**Provided records:**
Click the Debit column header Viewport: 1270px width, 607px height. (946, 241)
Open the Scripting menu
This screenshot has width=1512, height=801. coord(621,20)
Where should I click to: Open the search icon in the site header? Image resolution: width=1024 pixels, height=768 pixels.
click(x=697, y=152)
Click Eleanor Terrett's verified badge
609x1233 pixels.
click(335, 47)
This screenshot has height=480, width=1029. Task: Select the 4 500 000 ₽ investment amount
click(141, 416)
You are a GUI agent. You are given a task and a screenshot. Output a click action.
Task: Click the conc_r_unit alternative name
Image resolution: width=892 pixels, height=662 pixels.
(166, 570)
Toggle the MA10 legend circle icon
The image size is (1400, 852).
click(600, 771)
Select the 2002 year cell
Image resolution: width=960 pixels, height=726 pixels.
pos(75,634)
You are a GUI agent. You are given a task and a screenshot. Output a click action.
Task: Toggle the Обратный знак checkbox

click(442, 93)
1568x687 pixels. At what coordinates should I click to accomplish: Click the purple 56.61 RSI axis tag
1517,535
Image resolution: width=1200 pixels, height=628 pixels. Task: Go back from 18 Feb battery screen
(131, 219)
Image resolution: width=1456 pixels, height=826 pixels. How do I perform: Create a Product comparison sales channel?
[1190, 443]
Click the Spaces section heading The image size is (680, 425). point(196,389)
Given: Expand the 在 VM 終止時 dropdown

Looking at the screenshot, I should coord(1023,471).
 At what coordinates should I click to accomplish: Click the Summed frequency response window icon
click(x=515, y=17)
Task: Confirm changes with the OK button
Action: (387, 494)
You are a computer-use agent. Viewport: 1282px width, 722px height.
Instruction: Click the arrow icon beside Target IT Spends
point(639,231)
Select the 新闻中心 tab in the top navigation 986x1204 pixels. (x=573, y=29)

**Exercise prompt:**
Print each entry above again, exactly as it was given.

**Task response:**
Click the Debit column header Viewport: 1270px width, 607px height. (946, 241)
Open the Scripting menu
This screenshot has width=1512, height=801. coord(621,20)
Where should I click to: Open the search icon in the site header? Image resolution: width=1024 pixels, height=768 pixels.
click(x=697, y=152)
Click Eleanor Terrett's verified badge
609x1233 pixels.
click(335, 47)
This screenshot has height=480, width=1029. Task: Select the 4 500 000 ₽ investment amount
click(141, 416)
You are a GUI agent. You are given a task and a screenshot. Output a click action.
Task: Click the conc_r_unit alternative name
Image resolution: width=892 pixels, height=662 pixels.
(166, 570)
Toggle the MA10 legend circle icon
The image size is (1400, 852).
click(600, 771)
Select the 2002 year cell
Image resolution: width=960 pixels, height=726 pixels.
pos(75,634)
You are a GUI agent. You are given a task and a screenshot. Output a click action.
Task: Toggle the Обратный знак checkbox

click(442, 93)
1568x687 pixels. At what coordinates should I click to accomplish: Click the purple 56.61 RSI axis tag
1517,535
Image resolution: width=1200 pixels, height=628 pixels. Task: Go back from 18 Feb battery screen
(131, 219)
Image resolution: width=1456 pixels, height=826 pixels. How do I perform: Create a Product comparison sales channel?
[1190, 443]
Click the Spaces section heading The image size is (680, 425). point(196,389)
Given: Expand the 在 VM 終止時 dropdown

Looking at the screenshot, I should coord(1023,471).
 At what coordinates should I click to accomplish: Click the Summed frequency response window icon
click(x=515, y=17)
Task: Confirm changes with the OK button
Action: (387, 494)
You are a computer-use agent. Viewport: 1282px width, 722px height.
Instruction: Click the arrow icon beside Target IT Spends
point(639,231)
Select the 新闻中心 tab in the top navigation 986x1204 pixels. (x=573, y=29)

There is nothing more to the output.